Failure to offer a head on a platter behind savaging of mother and baby report

Advocacy groups expected therapeutic judgment – but got home truths instead

That same voluntary theocracy which saw families reject their pregnant daughters, also sent their sons to be priests aged eight, and daughters with no vocations to be nuns. File photograph: Dara Mac Dónaill

That same voluntary theocracy which saw families reject their pregnant daughters, also sent their sons to be priests aged eight, and daughters with no vocations to be nuns. File photograph: Dara Mac Dónaill

 

The Commission of Investigation into Mother and Baby Homes offered this country the potential for catharsis. A stain on our psyche since Independence would have been purged with pity for the 9,000 babies who died in the 18 homes investigated by the commission; pity also for the mothers, tormented in childbirth and “verbally insulted, degraded, even slapped”.

Our souls would have been cleansed with terror at our own hand in putting women and children in institutions which, prior to 1960, “did not save the lives of illegitimate children; in fact, they appear to have significantly reduced prospects of their survival.”

It didn’t happen. No commission or tribunal of inquiry has ever been as vilified as the mother and baby homes commission has been since its report was published in January.

» **TASK SET**:
1 > Using the article on the mother and baby homes report, decide whether each statement agrees with it. (a) The commission investigated 18 homes. (b) The commission's report was published in March. (c) Before 1960 the homes improved the survival chances of illegitimate children. Answer yes or no for each and quote the words of the article that settle it.
2 > According to the article on the mother and baby homes report, how many babies died in the homes the commission investigated?

Pixel coordinate grounding data
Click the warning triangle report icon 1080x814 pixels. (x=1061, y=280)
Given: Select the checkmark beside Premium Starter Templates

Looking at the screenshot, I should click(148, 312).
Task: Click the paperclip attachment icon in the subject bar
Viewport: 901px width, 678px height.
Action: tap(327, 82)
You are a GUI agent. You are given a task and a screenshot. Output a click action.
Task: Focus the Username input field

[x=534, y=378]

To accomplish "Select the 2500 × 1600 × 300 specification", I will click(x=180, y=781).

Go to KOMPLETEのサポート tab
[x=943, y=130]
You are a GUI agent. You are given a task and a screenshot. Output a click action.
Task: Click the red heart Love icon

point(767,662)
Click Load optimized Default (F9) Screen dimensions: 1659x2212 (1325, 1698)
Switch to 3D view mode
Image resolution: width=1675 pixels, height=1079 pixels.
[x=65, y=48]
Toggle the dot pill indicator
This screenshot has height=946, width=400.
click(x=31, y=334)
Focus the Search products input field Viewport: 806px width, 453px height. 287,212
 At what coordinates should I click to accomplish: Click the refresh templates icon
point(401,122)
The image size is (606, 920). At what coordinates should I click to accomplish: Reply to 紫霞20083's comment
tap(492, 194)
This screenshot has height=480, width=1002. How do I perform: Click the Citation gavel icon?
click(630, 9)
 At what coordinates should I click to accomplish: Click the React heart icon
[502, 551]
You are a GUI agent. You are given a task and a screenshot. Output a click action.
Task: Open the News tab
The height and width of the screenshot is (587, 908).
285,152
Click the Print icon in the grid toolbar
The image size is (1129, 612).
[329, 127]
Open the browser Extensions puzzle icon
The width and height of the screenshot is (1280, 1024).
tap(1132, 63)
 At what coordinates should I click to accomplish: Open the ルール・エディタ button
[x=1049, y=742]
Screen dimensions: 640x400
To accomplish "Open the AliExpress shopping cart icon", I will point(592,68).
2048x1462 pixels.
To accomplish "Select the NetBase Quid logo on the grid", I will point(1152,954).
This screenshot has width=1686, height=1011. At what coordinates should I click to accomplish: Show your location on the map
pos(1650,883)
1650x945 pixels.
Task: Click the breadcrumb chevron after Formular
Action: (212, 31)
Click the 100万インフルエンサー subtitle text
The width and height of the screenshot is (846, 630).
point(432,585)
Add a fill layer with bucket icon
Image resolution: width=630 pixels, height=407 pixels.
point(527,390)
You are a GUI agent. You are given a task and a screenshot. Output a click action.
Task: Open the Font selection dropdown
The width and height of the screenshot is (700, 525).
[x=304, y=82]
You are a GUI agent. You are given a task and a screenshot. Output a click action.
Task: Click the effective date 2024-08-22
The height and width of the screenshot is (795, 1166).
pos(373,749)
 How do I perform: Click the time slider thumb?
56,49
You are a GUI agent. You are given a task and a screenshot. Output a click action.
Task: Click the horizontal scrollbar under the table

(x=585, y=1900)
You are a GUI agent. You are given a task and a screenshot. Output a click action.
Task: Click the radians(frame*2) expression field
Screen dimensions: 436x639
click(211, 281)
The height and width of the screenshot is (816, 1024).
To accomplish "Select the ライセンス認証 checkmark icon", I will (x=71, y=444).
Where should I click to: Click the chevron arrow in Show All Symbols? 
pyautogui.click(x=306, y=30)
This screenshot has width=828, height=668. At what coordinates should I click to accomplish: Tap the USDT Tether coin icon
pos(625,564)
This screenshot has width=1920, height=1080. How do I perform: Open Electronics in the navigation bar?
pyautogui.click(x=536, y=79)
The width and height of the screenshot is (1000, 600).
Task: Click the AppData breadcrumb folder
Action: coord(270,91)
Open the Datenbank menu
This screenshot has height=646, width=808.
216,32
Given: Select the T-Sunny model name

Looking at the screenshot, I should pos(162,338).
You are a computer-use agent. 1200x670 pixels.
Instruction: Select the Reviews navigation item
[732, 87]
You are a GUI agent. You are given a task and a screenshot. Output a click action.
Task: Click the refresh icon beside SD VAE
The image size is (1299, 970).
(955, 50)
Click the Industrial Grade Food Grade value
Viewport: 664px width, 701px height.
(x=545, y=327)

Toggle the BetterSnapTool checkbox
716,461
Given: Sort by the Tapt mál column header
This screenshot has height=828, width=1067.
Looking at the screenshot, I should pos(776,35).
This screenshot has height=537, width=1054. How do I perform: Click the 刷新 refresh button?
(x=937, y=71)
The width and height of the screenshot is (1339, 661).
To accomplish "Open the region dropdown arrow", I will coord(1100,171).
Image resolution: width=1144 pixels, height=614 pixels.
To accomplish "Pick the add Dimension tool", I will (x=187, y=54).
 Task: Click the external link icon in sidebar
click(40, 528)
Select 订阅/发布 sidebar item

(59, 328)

» **ANSWERS TO EACH TASK**:
1 >
(a) Yes: "the 9,000 babies who died in the 18 homes investigated by the commission"
(b) No: "since its report was published in January"
(c) No: "did not save the lives of illegitimate children; in fact, they appear to have significantly reduced prospects of their survival."

2 > 9,000 babies.